[Stored data entries]
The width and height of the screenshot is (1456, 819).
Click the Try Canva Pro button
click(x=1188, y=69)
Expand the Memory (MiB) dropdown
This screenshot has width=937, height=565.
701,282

■ Required task:
Copy all of the records above line for line, changing nothing.

■ Exercise solution:
The width and height of the screenshot is (1456, 819).
Click the Try Canva Pro button
click(x=1188, y=69)
Expand the Memory (MiB) dropdown
This screenshot has width=937, height=565.
701,282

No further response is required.